**Fragmento proporcionado:**
▬▬▬▬▬▬

Para no pocos,
Dios es cualquier cosa menos alguien capaz de poner alegría en su vida. Pensar
en él les trae malos recuerdos: en su interior se despierta la idea de un ser
amenazador y exigente, que hace la vida más fastidiosa, incómoda y peligrosa.
Poco a poco
han prescindido de él. La fe ha quedado ‘reprimida’ en su interior. Hoy no
saben si creen o no creen. Se han quedado sin caminos hacia Dios. Algunos recuerdan
todavía ‘la parábola del hijo pródigo’, pero nunca la han escuchado en su
corazón.
El verdadero
protagonista de esa parábola es el padre. Por dos veces repite el mismo grito
de alegría: ‘Este hijo mío estaba muerto y ha vuelto a la vida; estaba perdido
y lo hemos encontrado’. Este grito revela lo que hay en su corazón de padre.
A este padre
no le preocupa su honor, sus intereses, ni el trato que le dan sus hijos. No
emplea nunca un lenguaje moral. Solo piensa en la vida de su hijo: que no quede
destruido, que no siga muerto, que no viva perdido sin conocer la alegría de la
vida.
El relato
describe con todo detalle el encuentro sorprendente del padre con el hijo que
abandonó el hogar. Estando todavía lejos, el padre ‘lo vio’ venir hambriento y
humillado, y ‘se conmovió’ hasta las entrañas. Esta mirada buena, llena de
bondad y compasión es la que nos salva. Solo Dios nos mira así.
Enseguida
‘echa a correr’. No es el hijo quien vuelve a casa. Es el padre el que sale
corriendo y busca el abrazo con más ardor que su mismo hijo. ‘Se le echó al
cuello y se puso a besarlo’. Así está siempre Dios. Corriendo con los brazos
abiertos hacia quienes vuelven a él.

▬▬▬▬▬▬

**Datos extraídos:**
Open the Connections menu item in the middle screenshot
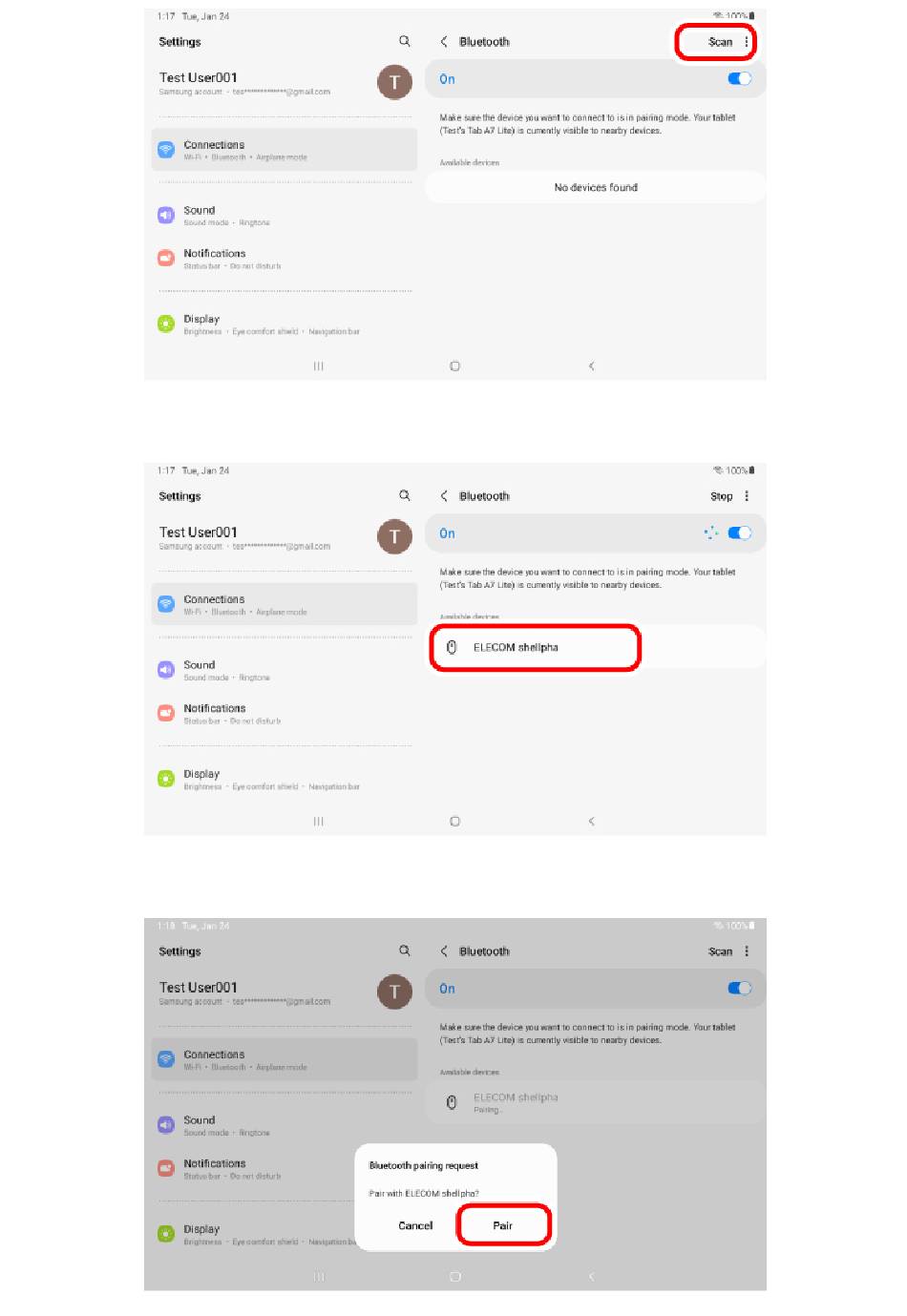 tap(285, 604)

▬▬▬▬▬▬

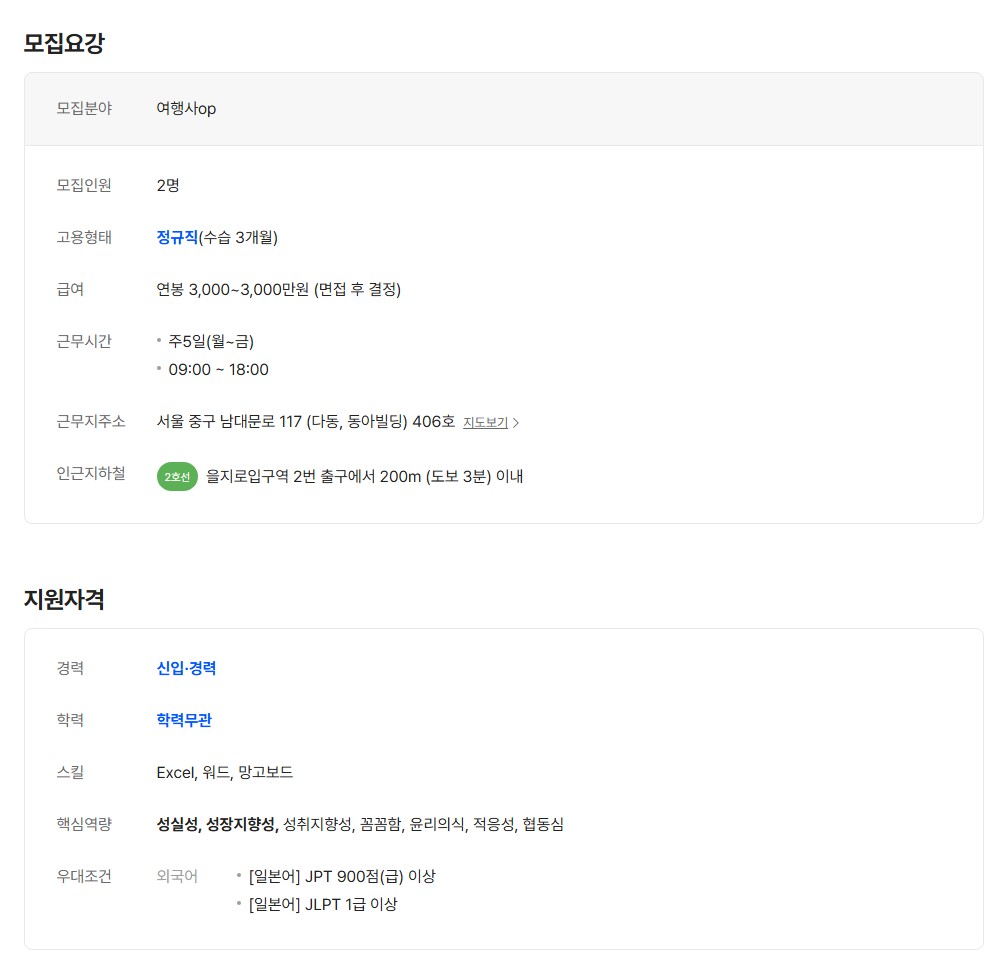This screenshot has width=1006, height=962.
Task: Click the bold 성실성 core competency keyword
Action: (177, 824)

▬▬▬▬▬▬

**Objetivo de la tarea:** Edita el texto sobre la parábola del hijo pródigo: vuelve a escribir el pasaje que empieza en "El verdadero" y acaba en "corazón de padre.", poniendo "clamor" en lugar de "grito".

**Respuesta de la tarea:**
El verdadero
protagonista de esa parábola es el padre. Por dos veces repite el mismo clamor
de alegría: ‘Este hijo mío estaba muerto y ha vuelto a la vida; estaba perdido
y lo hemos encontrado’. Este clamor revela lo que hay en su corazón de padre.